- [Instruction] Copy the lines starting at the one that contains "Task: Click the star rating column header" and ending at the one that contains "Screen dimensions: 833x729 (x=56, y=68)", switching "column header" to "column heading" and changing nothing else. Leave the pictures out of your copy.

- [Supplied entries]
++++++++++

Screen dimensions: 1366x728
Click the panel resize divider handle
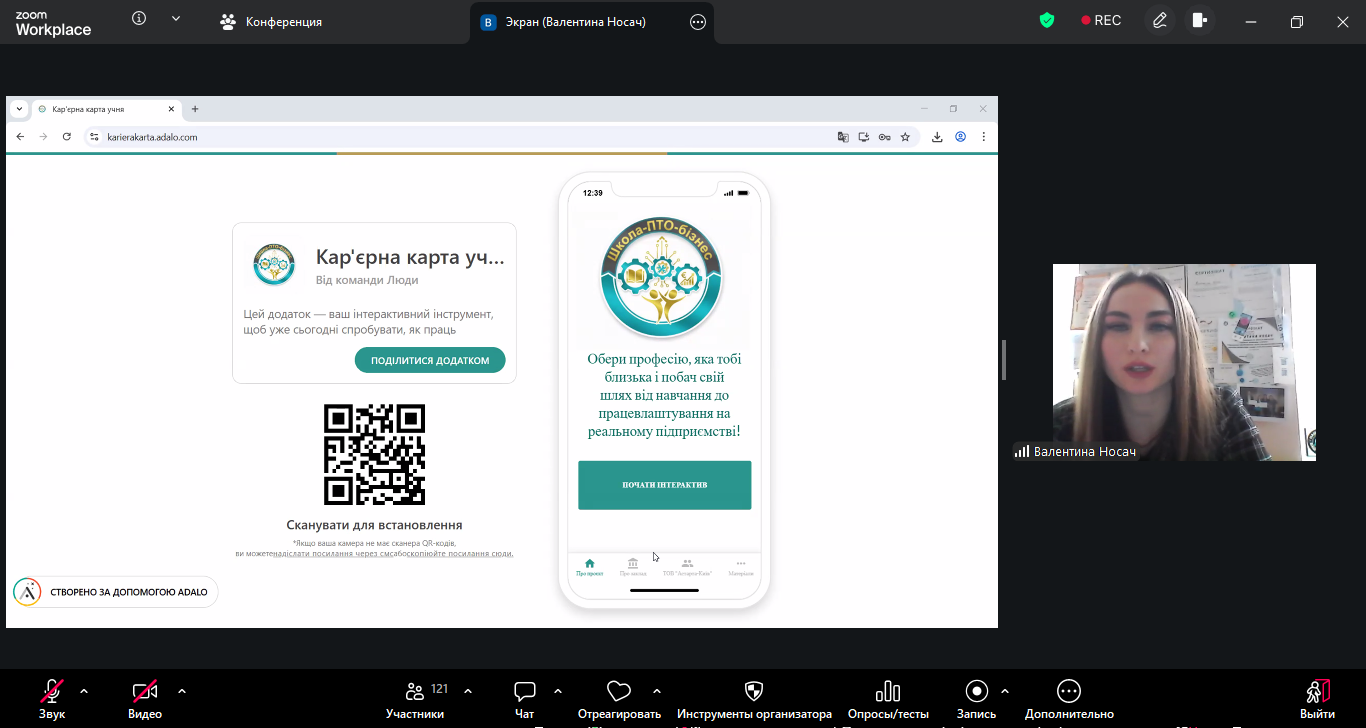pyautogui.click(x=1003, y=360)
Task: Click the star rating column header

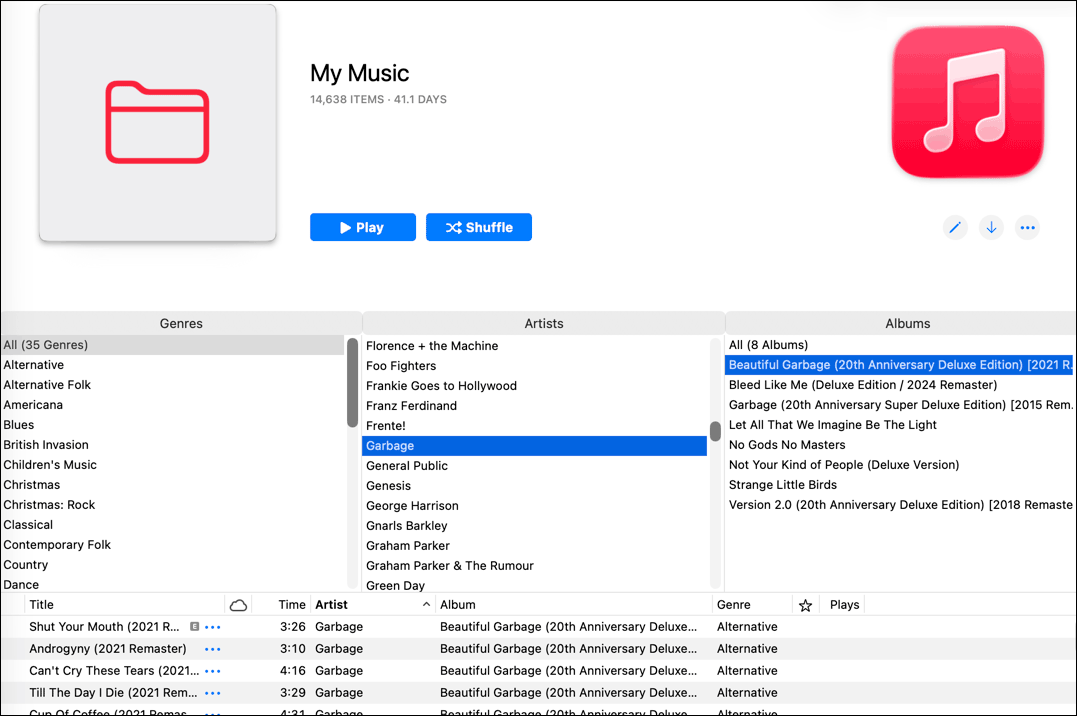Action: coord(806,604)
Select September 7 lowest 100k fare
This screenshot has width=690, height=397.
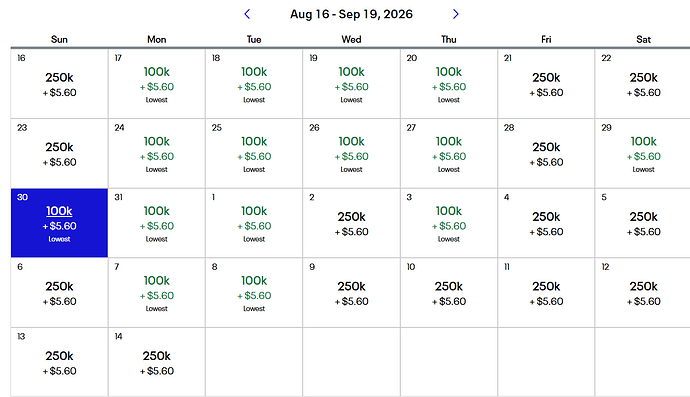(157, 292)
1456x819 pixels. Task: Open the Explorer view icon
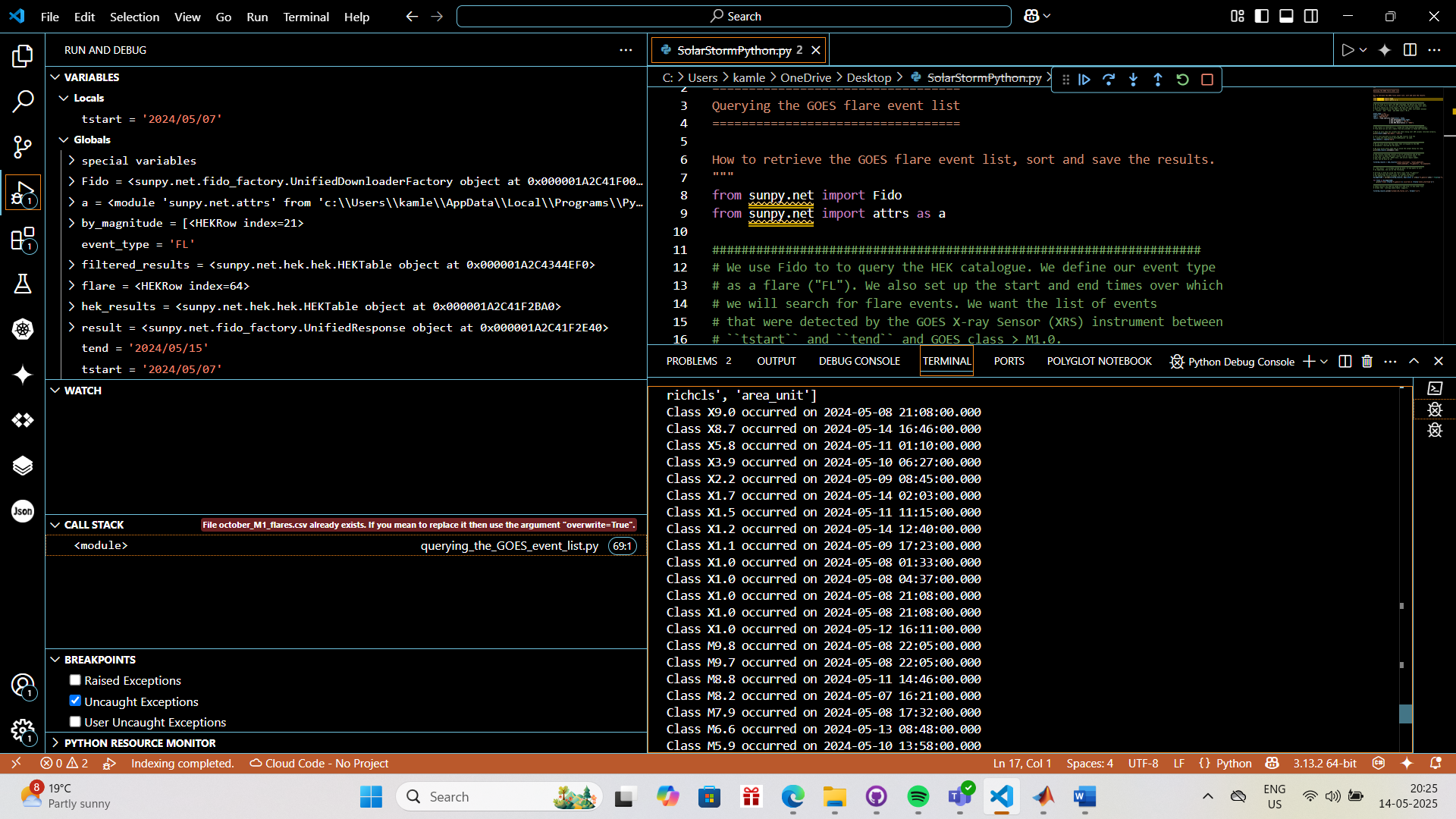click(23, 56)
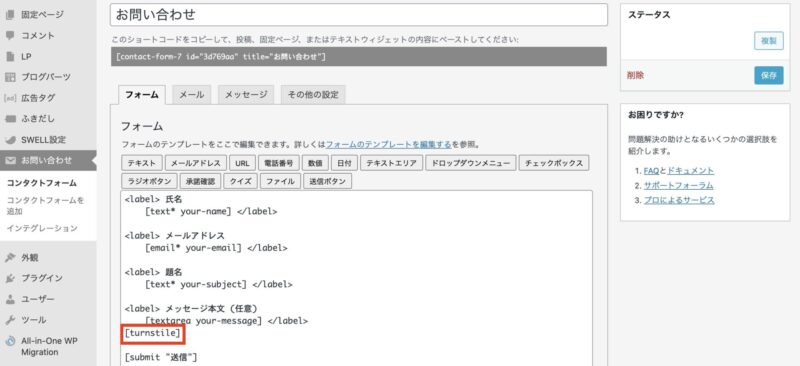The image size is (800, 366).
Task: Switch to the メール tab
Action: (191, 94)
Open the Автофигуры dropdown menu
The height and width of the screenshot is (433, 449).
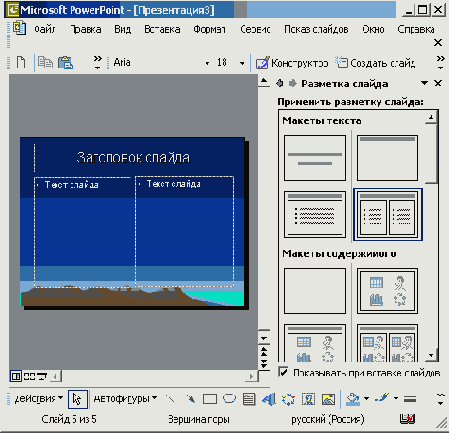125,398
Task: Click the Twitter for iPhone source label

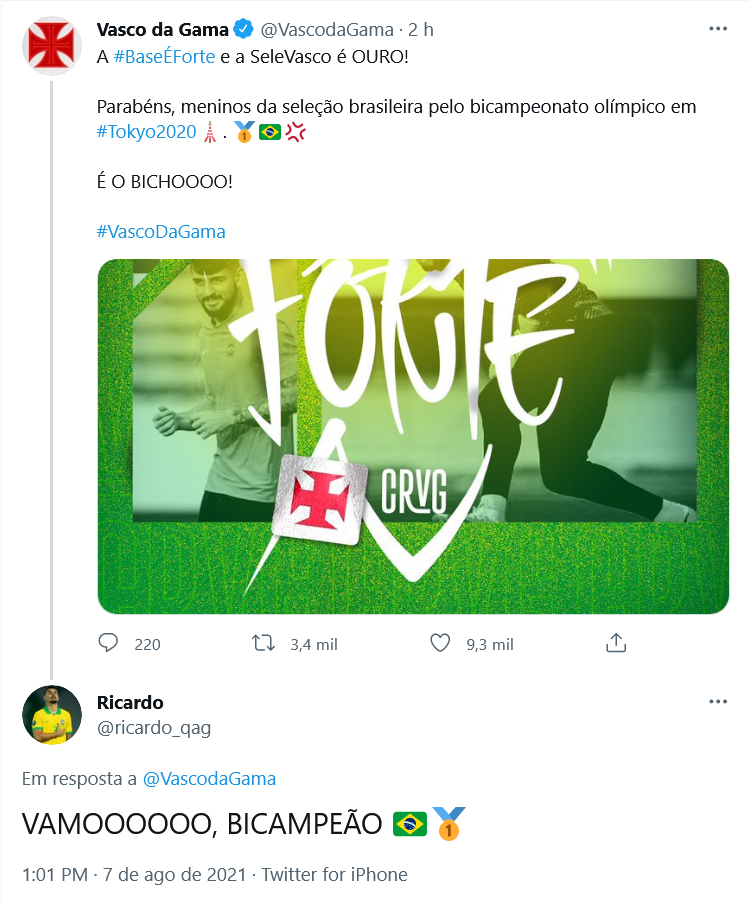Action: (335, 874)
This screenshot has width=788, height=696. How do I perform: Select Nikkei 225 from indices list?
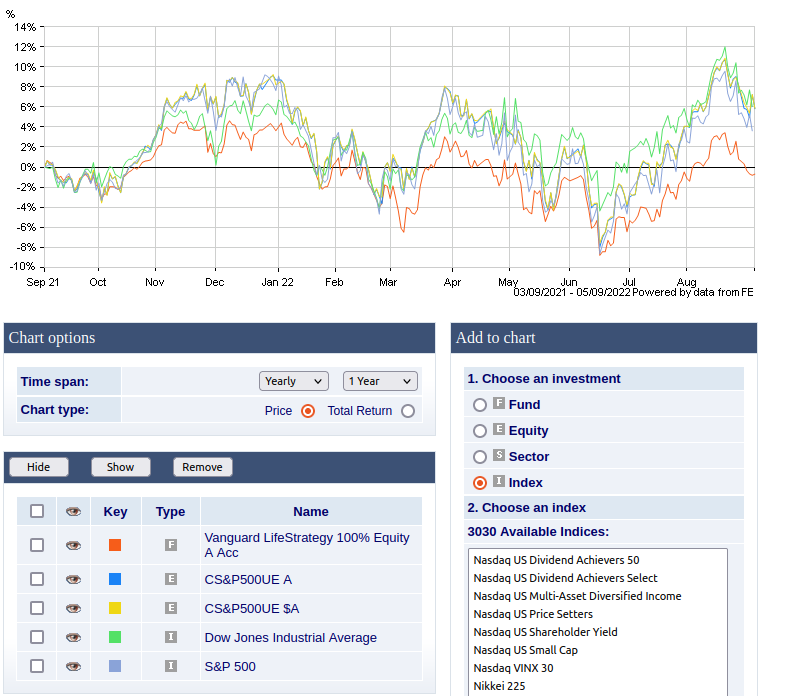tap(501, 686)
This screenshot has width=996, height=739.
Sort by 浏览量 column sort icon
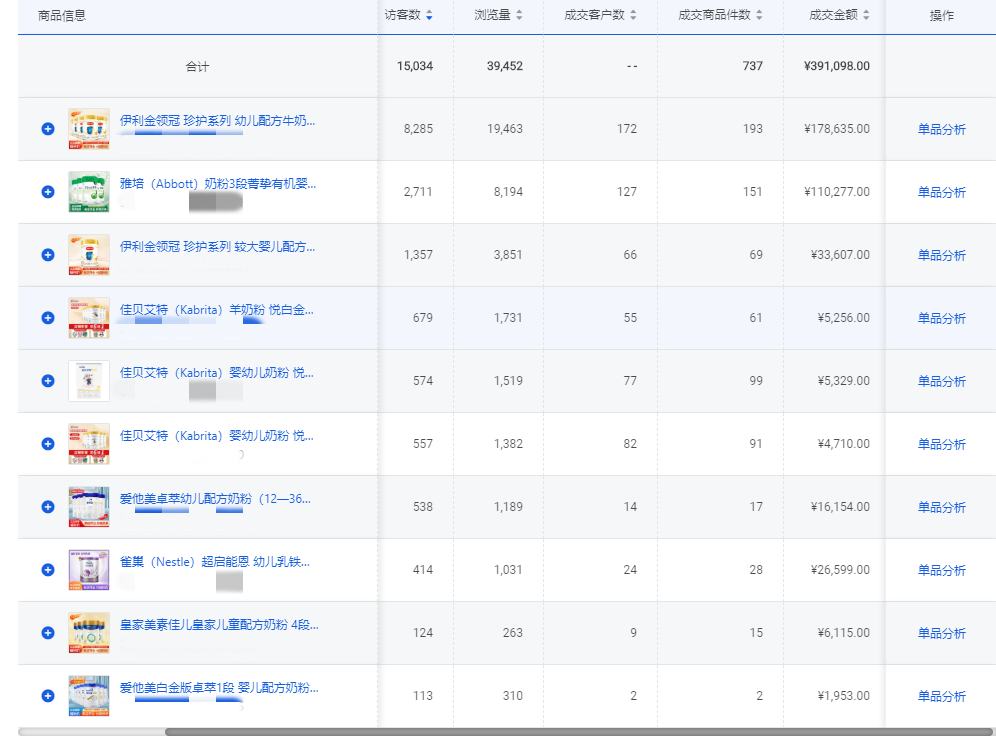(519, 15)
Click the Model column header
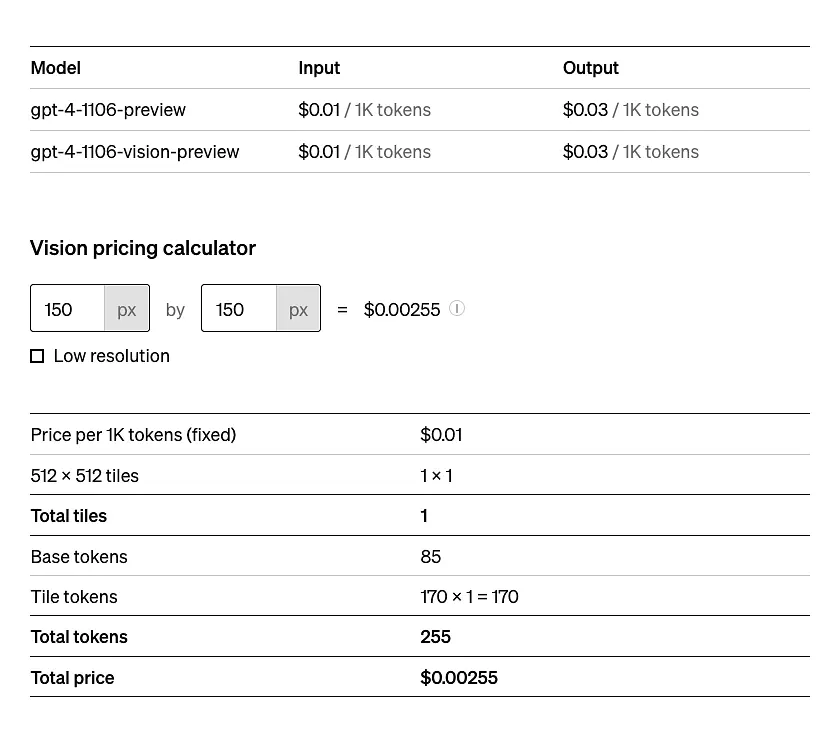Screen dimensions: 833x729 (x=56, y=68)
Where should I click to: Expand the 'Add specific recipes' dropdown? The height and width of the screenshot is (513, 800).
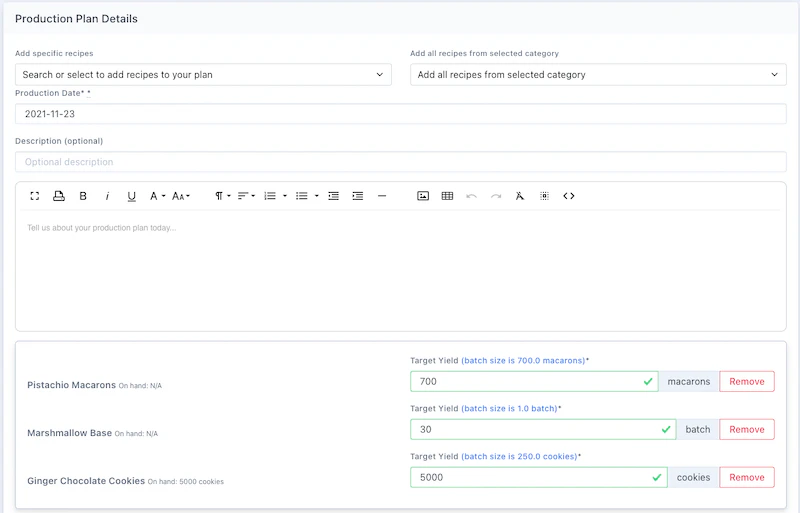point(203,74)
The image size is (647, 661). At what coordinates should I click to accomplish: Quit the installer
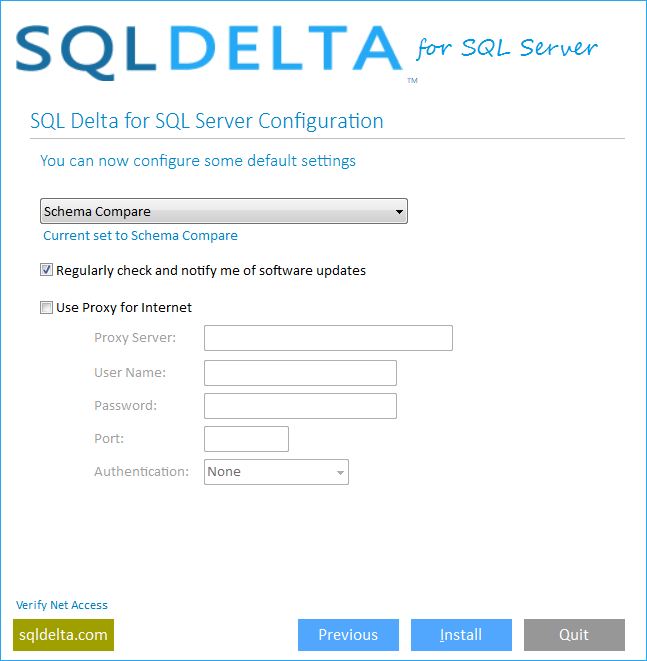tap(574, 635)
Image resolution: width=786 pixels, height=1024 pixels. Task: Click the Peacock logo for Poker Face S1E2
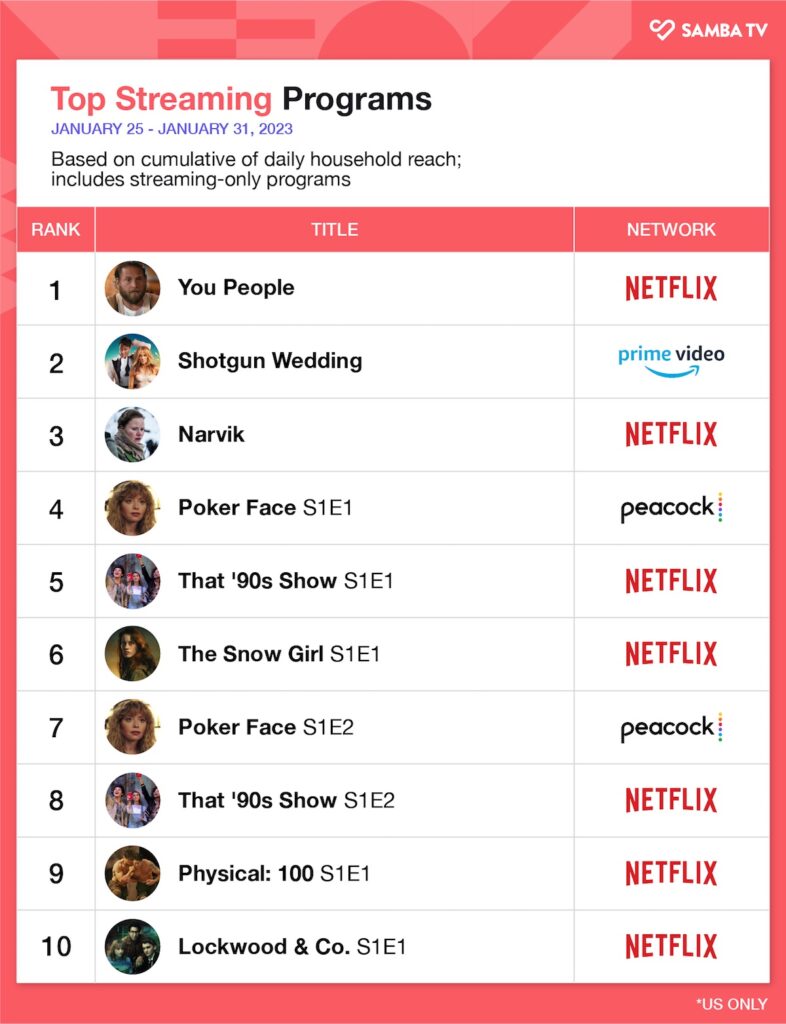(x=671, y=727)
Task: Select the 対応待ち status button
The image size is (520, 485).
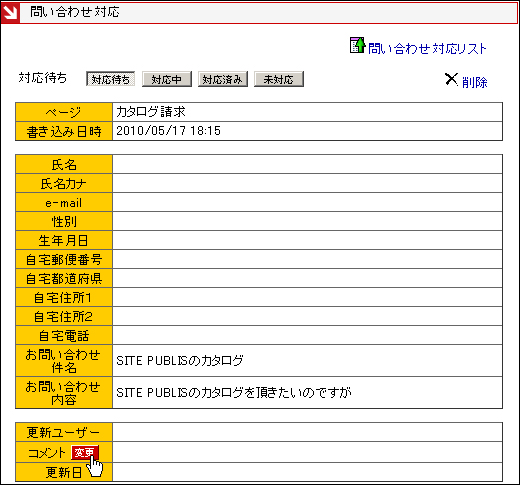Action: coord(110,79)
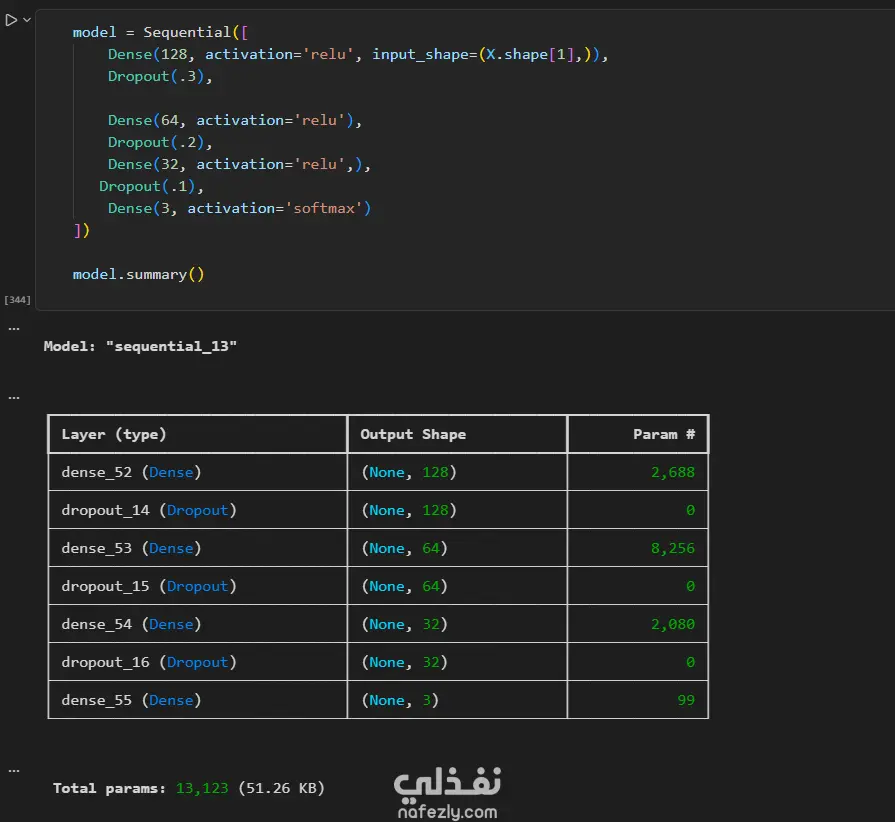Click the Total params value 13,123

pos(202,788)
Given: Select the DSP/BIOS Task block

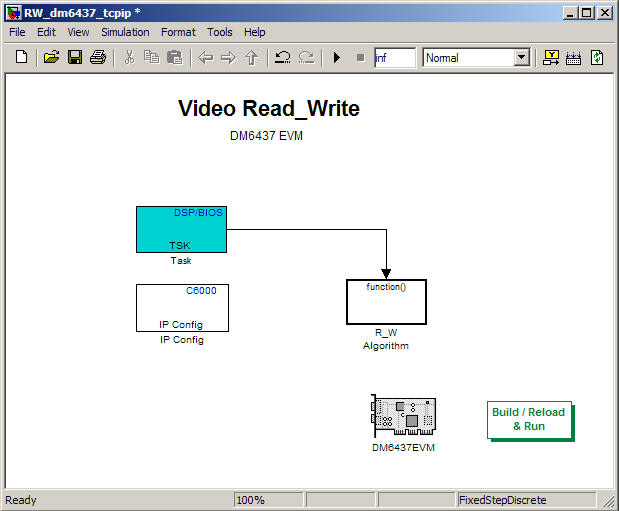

++++++++++

- [Answer]
Task: Click the star rating column heading

Action: coord(806,604)
Select September 7 lowest 100k fare
This screenshot has width=690, height=397.
(157, 292)
1456x819 pixels. Task: Open the Explorer view icon
click(23, 56)
The image size is (800, 366).
Task: Switch to the メール tab
Action: (191, 94)
Open the Автофигуры dropdown menu
The height and width of the screenshot is (433, 449).
125,398
Task: Click the Twitter for iPhone source label

Action: (335, 874)
This screenshot has width=788, height=696. How do I perform: Select Nikkei 225 from indices list?
tap(501, 686)
This screenshot has width=996, height=739.
Sort by 浏览量 column sort icon
(519, 15)
Click the Model column heading
Screen dimensions: 833x729 (x=56, y=68)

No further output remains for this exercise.